UNITED STATES

SECURITIES AND EXCHANGE COMMISSION

Washington, D.C. 20549

 


 

FORM 8-K

 


 

CURRENT REPORT

Pursuant to Section 13 or Section 15(d) of the

Securities Exchange Act of 1934

 

Date of Report (Date of earliest event reported): December 20, 2018

 


 

HALCÓN RESOURCES CORPORATION

(Exact name of registrant as specified in its charter)

 


 

Delaware

 

001-35467

 

20-0700684

(State or other jurisdiction
of incorporation)

 

(Commission
File Number)

 

(IRS Employer
Identification No.)

 

1000 Louisiana St., Suite 1500
Houston, Texas

 

77002

(Address of principal executive offices)

 

(Zip Code)

 

Registrant’s telephone number, including area code: (832) 538-0300

 

 

(Former name or former address, if changed since last report)

 


 

Check the appropriate box below if the Form 8-K filing is intended to simultaneously satisfy the filing obligation of the registrant under any of the following provisions:

 

oWritten communications pursuant to Rule 425 under the Securities Act (17 CFR 230.425)

 

oSoliciting material pursuant to Rule 14a-12 under the Exchange Act (17 CFR 240.14a-12)

 

oPre-commencement communications pursuant to Rule 14d-2(b) under the Exchange Act (17 CFR 240.14d-2(b))

 

oPre-commencement communications pursuant to Rule 13e-4(c) under the Exchange Act (17 CFR 240.13e-4(c))

 

Indicate by check mark whether the registrant is an emerging growth company as defined in Rule 405 of the Securities Act of 1933 (§230.405 of this chapter) or Rule 12b-2 of the Securities Exchange Act of 1934 (§240.12b-2 of this chapter).

 

Emerging growth company o

 

If an emerging growth company, indicate by check mark if the registrant has elected not to use the extended transition period for complying with any new or revised financial accounting standards provided pursuant to Section 13(a) of the Exchange Act. o

 

 

 


 

Item 2.01                                        Completion of Acquisition or Disposition of Assets.

 

On December 20, 2018, certain wholly owned subsidiaries of Halcón Resources Corporation (“Halcón” or the “Company”) completed the previously disclosed disposition of the Company’s water infrastructure assets located in the Delaware Basin (the “Water Infrastructure Divestiture”) pursuant to the terms of an Asset Purchase Agreement (the “Agreement”) dated October 31, 2018 among an affiliate of WaterBridge Resources LLC and certain wholly owned subsidiaries of Halcón.

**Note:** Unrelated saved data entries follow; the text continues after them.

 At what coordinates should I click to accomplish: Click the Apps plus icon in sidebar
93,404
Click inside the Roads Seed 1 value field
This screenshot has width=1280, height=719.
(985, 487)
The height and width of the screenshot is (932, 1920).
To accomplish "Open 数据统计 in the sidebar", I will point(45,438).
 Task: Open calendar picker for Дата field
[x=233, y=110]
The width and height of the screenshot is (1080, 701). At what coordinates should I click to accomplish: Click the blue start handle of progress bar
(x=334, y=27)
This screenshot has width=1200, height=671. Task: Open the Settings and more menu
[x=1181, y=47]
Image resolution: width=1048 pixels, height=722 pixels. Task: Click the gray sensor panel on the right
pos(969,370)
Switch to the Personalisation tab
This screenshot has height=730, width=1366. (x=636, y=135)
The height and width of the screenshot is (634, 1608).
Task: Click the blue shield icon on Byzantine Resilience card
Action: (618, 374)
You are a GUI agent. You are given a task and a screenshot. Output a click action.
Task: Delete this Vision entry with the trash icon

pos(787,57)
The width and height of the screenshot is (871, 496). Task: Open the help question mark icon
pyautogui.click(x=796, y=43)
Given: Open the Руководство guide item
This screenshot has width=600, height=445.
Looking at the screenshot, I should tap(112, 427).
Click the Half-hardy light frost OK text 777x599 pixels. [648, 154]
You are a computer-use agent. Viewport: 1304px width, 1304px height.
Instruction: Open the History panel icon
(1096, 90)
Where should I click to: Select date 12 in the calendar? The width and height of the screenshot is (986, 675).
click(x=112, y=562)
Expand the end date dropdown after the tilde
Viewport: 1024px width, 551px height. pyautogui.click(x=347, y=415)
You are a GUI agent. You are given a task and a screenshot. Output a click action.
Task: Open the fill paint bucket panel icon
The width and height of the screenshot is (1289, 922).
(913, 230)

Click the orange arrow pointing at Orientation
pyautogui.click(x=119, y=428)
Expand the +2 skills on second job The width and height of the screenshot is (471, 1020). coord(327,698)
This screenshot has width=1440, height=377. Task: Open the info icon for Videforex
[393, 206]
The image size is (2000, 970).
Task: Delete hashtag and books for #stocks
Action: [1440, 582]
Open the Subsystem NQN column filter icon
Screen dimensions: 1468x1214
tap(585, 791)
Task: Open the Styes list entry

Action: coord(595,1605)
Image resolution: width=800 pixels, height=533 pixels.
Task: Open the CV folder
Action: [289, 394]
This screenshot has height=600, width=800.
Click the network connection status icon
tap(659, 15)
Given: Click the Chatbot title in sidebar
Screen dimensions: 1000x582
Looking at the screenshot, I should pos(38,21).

The purchase price of the Water Infrastructure Divestiture consists of $200.0 million paid in cash upon closing and potential incentive payments of up to $25.0 million per year for each of the next five years subject to the Company’s ability to meet certain annual incentive thresholds which will be driven by, among other things, the Company’s development program which will consider future market conditions and is subject to change. The purchase price is subject to certain closing adjustments as provided for in the Agreement. The effective date of the disposition is October 1, 2018.

 

Pro forma financial information with respect to the Water Infrastructure Divestiture is provided in Item 9.01 of, and set forth in Exhibit 99.1 to, this Current Report on Form 8-K.

 

Item 8.01                                           Other Events.

 

Additional unaudited condensed combined financial information of Halcón for the year ended December 31, 2017 is set forth in Exhibit 99.2 to this Current Report on Form 8-K, which gives effect to (i) the Water Infrastructure Divestiture, (ii) the divestiture of all of the Company’s operated assets in the Williston Basin in North Dakota (the “Williston Divestiture”), (iii) the repurchase of all of the Company’s 12.0% Senior Secured Second Lien Notes due 2022, a portion of the Company’s 6.75% Senior Unsecured Notes due 2025 and repayment of the outstanding balance on the Company’s revolving credit facility using the net proceeds from the Williston Divestiture (the “Debt Repurchase”), (iv) the disposition of assets in the El Halcón area of East Texas, prospective for the Eagle Ford formation (the “Eagle Ford Divestiture”) and (v) the acquisition of 20,901 net acres and related assets in the Southern Delaware Basin located in Pecos and Reeves Counties, Texas (the “Acquired Properties”).

 

The unaudited pro forma financial information is provided to assist readers in understanding the aggregate impacts of the Company’s acquisition, divestitures and related funding activities as if these activities had occurred as of January 1, 2017.

 

Item 9.01                                           Financial Statements and Exhibits.

 

(b) Pro forma financial information.

 

Unaudited pro forma condensed consolidated financial information of Halcón as of September 30, 2018, for the nine months ended September 30, 2018 and for the year ended December 31, 2017 is set forth in Exhibit 99.1 to this Current Report on Form 8-K, which gives effect to the Water Infrastructure Divestiture.

 

(d) Exhibits. The following exhibits are included as part of this Current Report on Form 8-K:

 

Exhibit No.

 

Description

99.1

 

Unaudited Pro Forma Condensed Consolidated Financial Information of Halcón as of September 30, 2018, the nine months ended September 30, 2018 and for the year ended December 31, 2017, which gives effect to the Water Infrastructure Divestiture.

99.2

 

Unaudited Pro Forma Condensed Combined Financial Information of Halcón for the year ended December 31, 2017, which gives effect to (i) the Water Infrastructure Divestiture, (ii) the Williston Divestiture, (iii) the Debt Repurchase, (iv) the Eagle Ford Divestiture and (v) the Acquired Properties.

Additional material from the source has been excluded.